- _Required action_
Please count the lines in the data below that hold the word "This", and give only the number.

- _Exercise materials_
= = = =

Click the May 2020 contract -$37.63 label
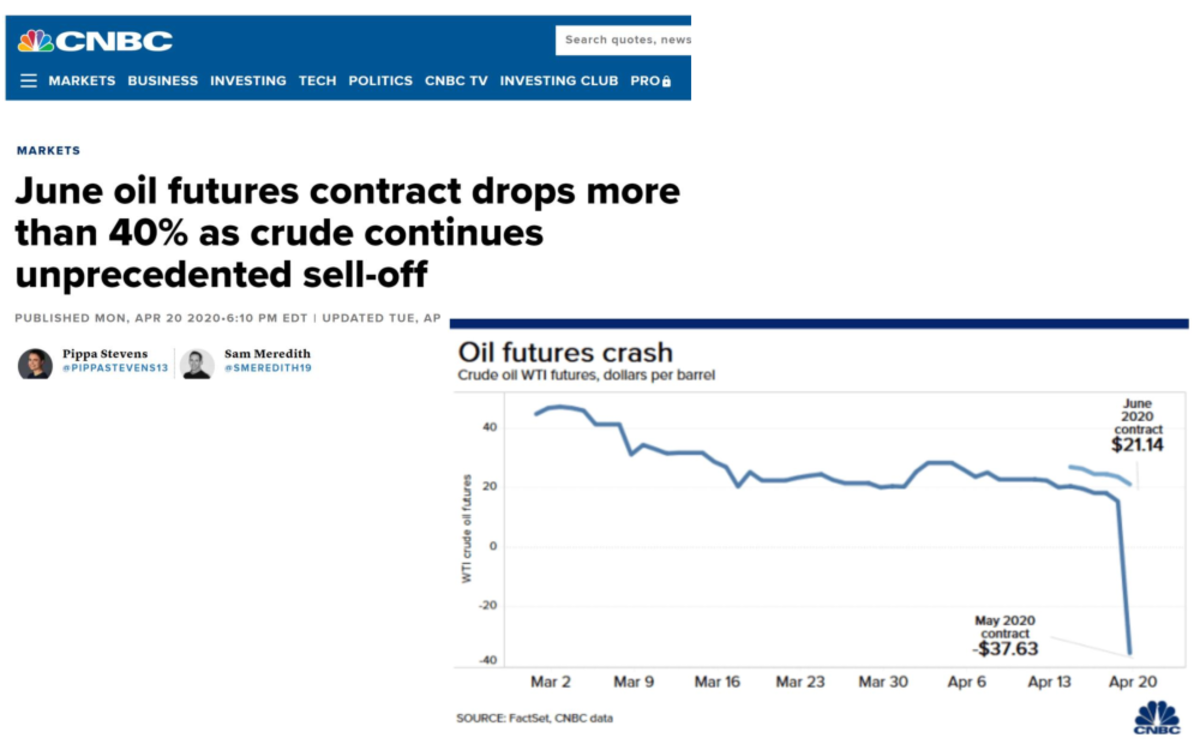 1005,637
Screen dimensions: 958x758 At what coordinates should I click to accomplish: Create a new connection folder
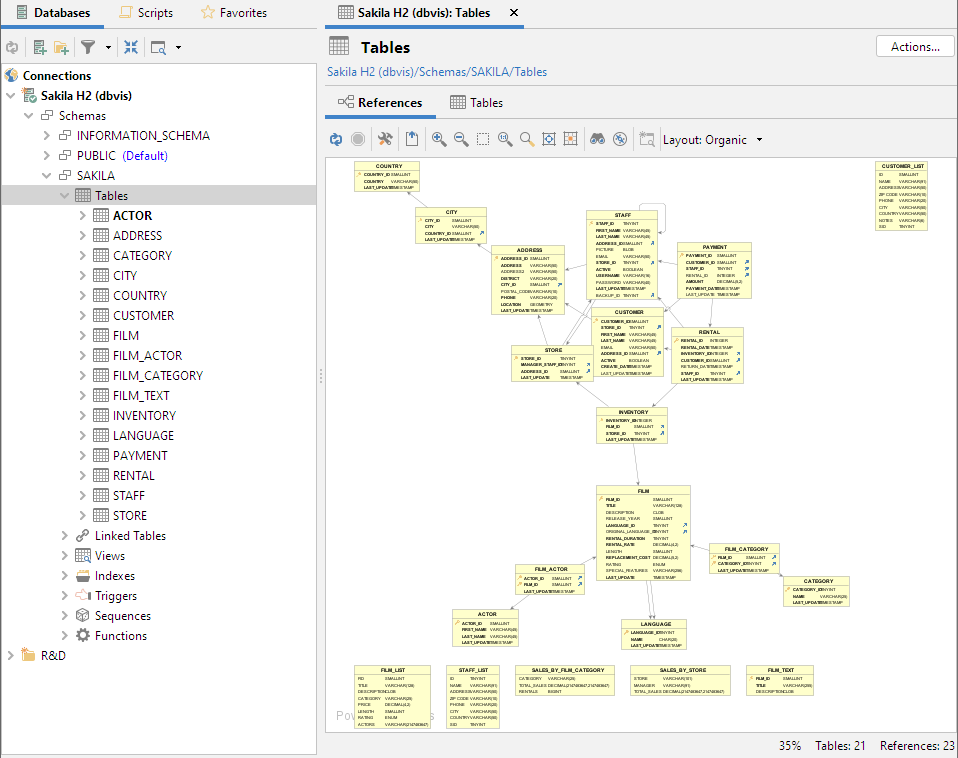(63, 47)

= = = =

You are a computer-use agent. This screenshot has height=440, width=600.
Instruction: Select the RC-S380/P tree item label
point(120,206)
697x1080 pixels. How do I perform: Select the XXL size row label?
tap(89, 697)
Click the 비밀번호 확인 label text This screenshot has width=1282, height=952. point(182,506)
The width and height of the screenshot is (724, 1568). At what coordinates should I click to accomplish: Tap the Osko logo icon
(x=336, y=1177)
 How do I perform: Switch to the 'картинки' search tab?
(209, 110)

= = = =

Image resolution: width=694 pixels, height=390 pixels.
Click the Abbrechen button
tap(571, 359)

= = = =

- _Solution to the problem_
2